» Your objective: Nothing but the lines from the one with "Click the 22,221.85 support line label" through the last line of the entries below should appear in the copy, please, and no pictures.

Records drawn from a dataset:
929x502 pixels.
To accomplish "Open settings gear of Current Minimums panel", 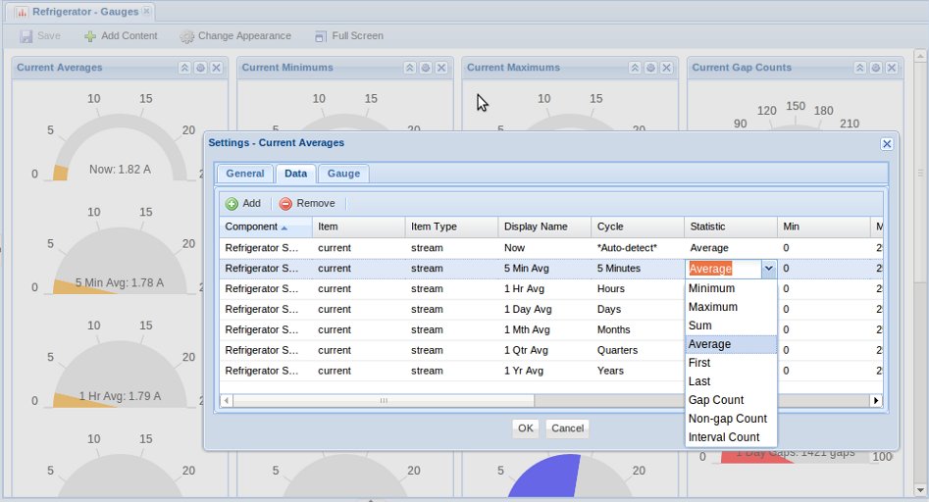I will (426, 68).
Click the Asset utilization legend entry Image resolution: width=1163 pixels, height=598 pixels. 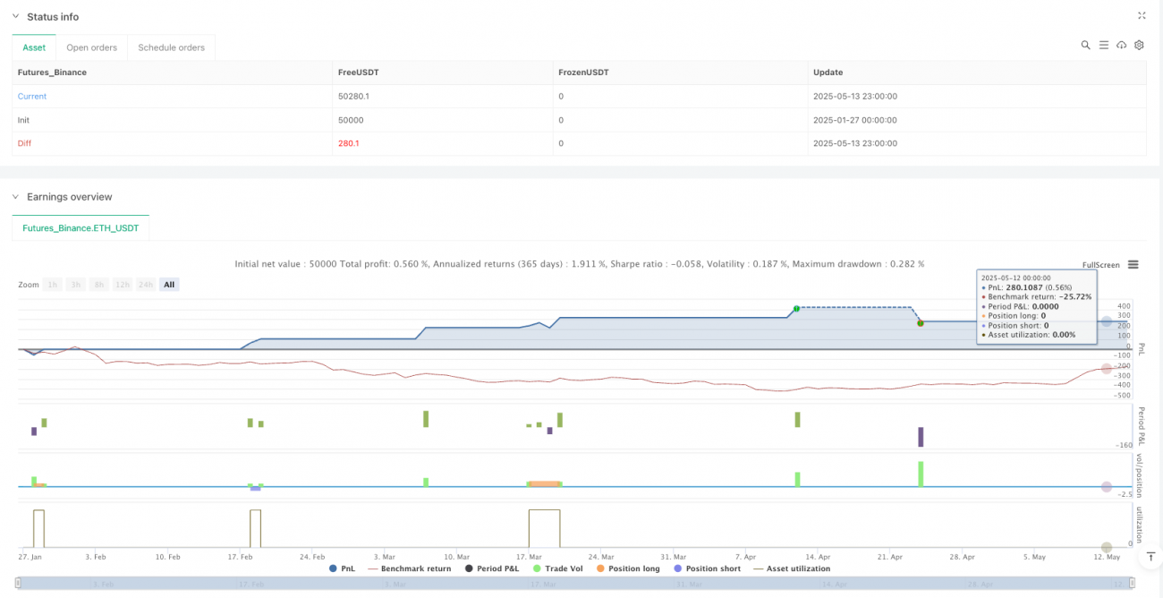791,568
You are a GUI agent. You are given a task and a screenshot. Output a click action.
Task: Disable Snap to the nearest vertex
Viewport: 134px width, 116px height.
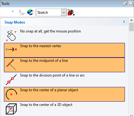coord(64,50)
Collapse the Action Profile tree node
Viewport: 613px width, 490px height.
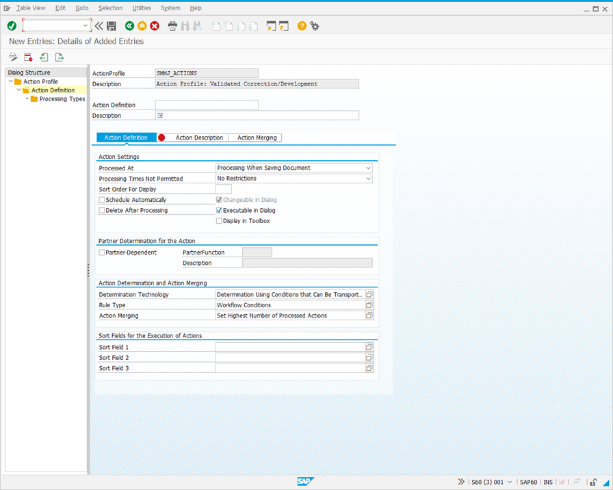click(x=9, y=81)
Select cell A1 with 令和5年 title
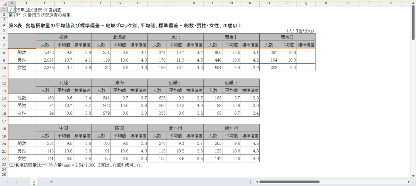Image resolution: width=416 pixels, height=186 pixels. (x=12, y=9)
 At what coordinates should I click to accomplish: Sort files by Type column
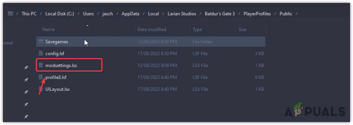[x=197, y=29]
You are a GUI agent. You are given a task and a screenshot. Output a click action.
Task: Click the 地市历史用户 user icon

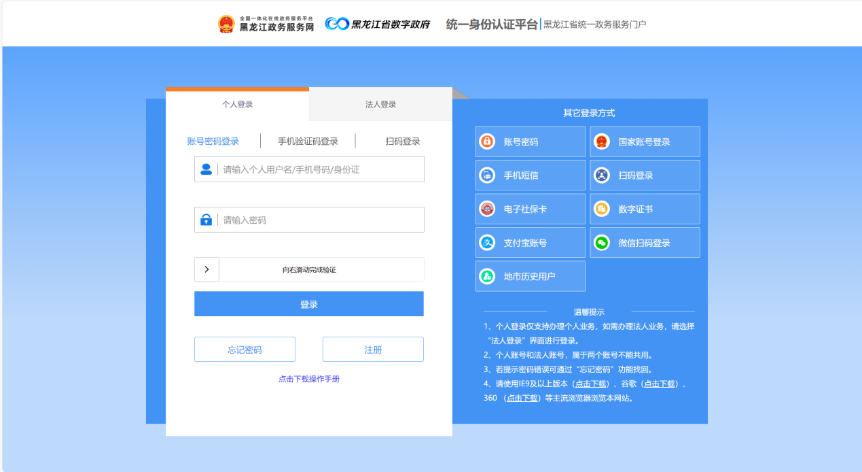[x=487, y=276]
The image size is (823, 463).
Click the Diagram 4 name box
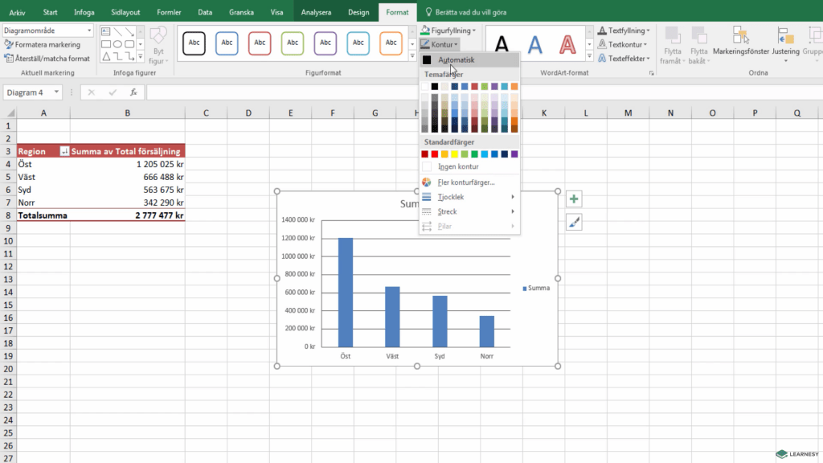point(32,92)
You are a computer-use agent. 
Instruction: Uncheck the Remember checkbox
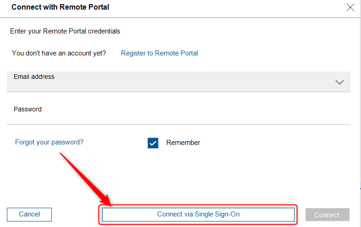point(153,143)
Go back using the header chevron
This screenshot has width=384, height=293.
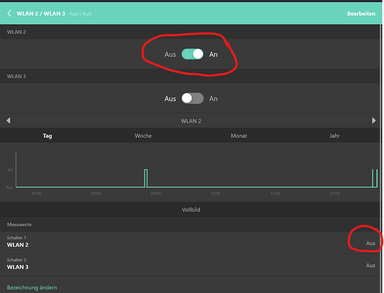coord(9,13)
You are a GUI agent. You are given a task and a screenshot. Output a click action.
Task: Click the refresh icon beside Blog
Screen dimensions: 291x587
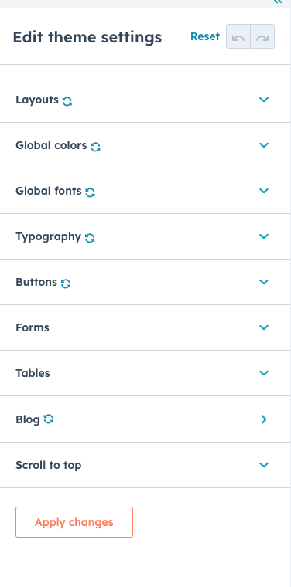click(49, 419)
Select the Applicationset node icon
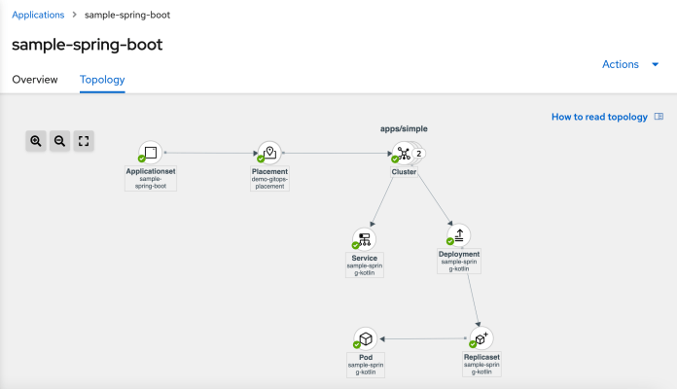This screenshot has width=677, height=389. coord(151,153)
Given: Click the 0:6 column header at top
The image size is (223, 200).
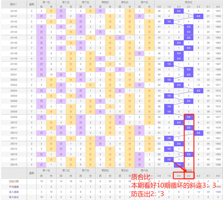Looking at the screenshot, I should click(x=159, y=7).
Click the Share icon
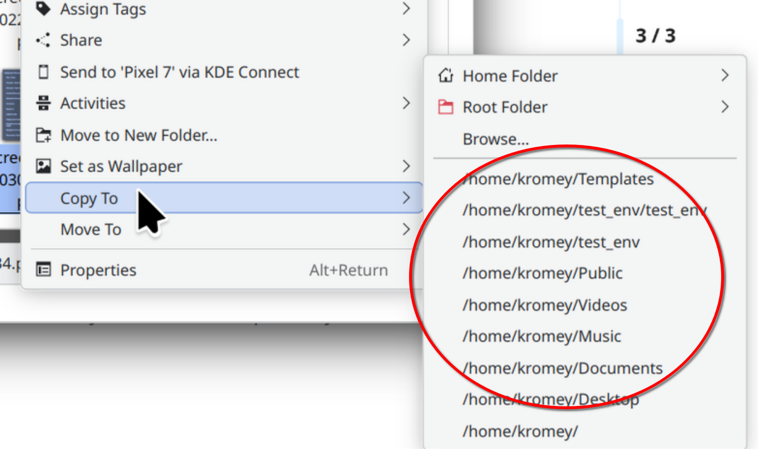This screenshot has width=758, height=449. click(43, 40)
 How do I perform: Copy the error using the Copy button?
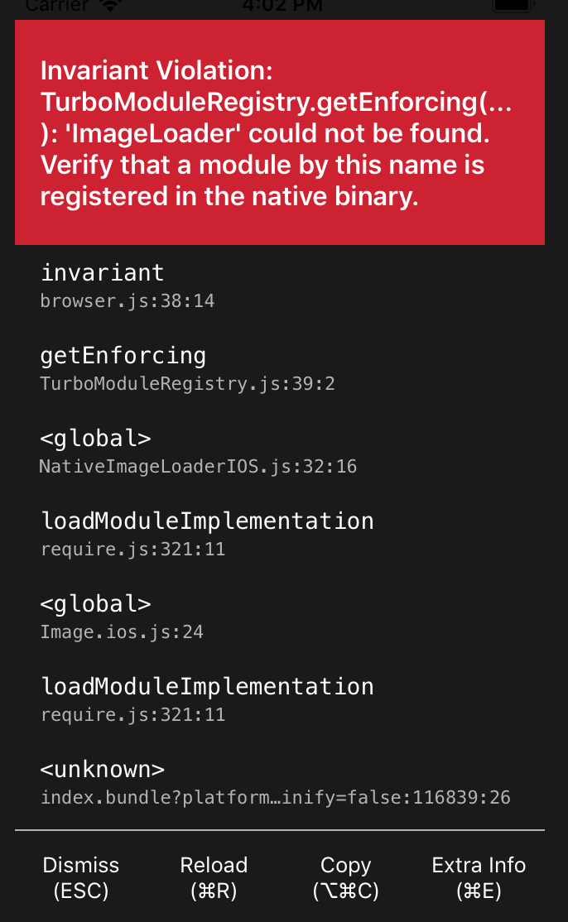click(x=345, y=876)
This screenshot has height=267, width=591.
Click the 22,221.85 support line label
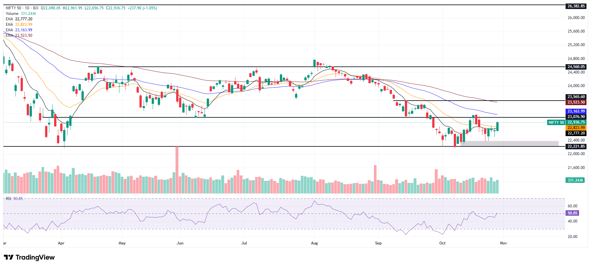click(x=576, y=146)
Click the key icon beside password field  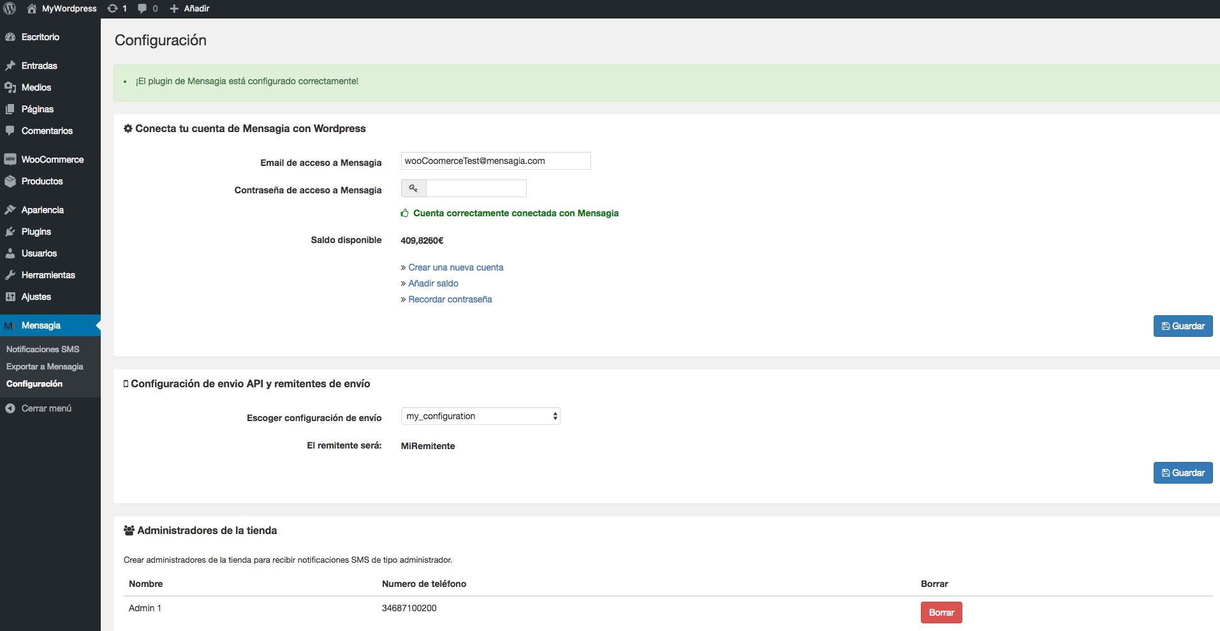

» Worked solution:
Click the 22,221.85 support line label
click(x=576, y=146)
Click the key icon beside password field  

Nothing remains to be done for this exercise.